Рядом с Хаджией примостился еще один молодой мужчина с бритым смуглым, преждевременно постаревшим лицом. Он внимательно следил за Македонским и то и дело машинально вскидывал руку, точно приглаживая несуществующую бороду. Это был поп, участник партизанских боев в отряде Тотю. Теперь он стал хэшем. Звали его Попче.

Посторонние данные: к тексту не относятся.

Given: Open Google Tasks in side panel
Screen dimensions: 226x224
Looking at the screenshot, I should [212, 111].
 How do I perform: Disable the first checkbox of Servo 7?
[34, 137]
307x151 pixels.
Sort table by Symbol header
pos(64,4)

С неменьшим интересом и вниманием слушал рассказ и самый младший из всей компании, почти мальчик, в феске. Он смотрел на Македонского, раскрыв рот, и жадно ловил каждое его слово. А когда вмешивался в разговор старый хэш, внимание юноши переходило в подлинное благоговение. Он впивался глазами в бледное, изможденное лицо повстанца и следил, как хмурится его морщинистый лоб. Этот двадцатилетний молодой человек был полон наивности и энтузиазма. Сын богатого торговца из Свиштова{39}, он тайно покинул магазин отца и сегодня прибыл на пароходе в Браилу. Зачем? Он и сам не знал. Ему опротивело тихое, сытое, монотонное эгоистическое существование, и он просто бросил отцовскую лавку! Легкомысленный мечтатель и фантазер, он жаждал вкусить прелесть неизвестного. А если добавить к этому, что он написал и уже тайно отпечатал целую патриотическую поэму, нетрудно будет понять, почему он забыл прихватить с собой денег на жизнь. Македонский, случайно оказавшийся в этот вечер на пристани, познакомился с молодым бродягой и привел его на ночлег к Страндже.

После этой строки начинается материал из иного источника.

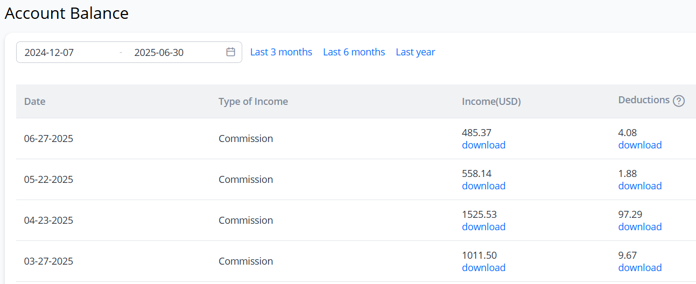Select the Last 3 months filter
The image size is (696, 284).
(x=281, y=52)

Рассказ, очевидно, шел о героической борьбе повстанцев и событиях, происшедших в Болгарии три года тому назад. Вспоминая былые победы и поражения героев, старый инвалид волновался. И оттого ли, что настоящее казалось ему тяжким и бесславным, или оттого, что его мучила чахотка, напоминавшая о себе частым надрывным кашлем, но он возмущался малейшей неточностью в рассказе товарища, одергивал его и сердито хмурился.
Этот больной, худой, как скелет, человек и был знаменосец Странджа. Тот самый, который изображен на картине.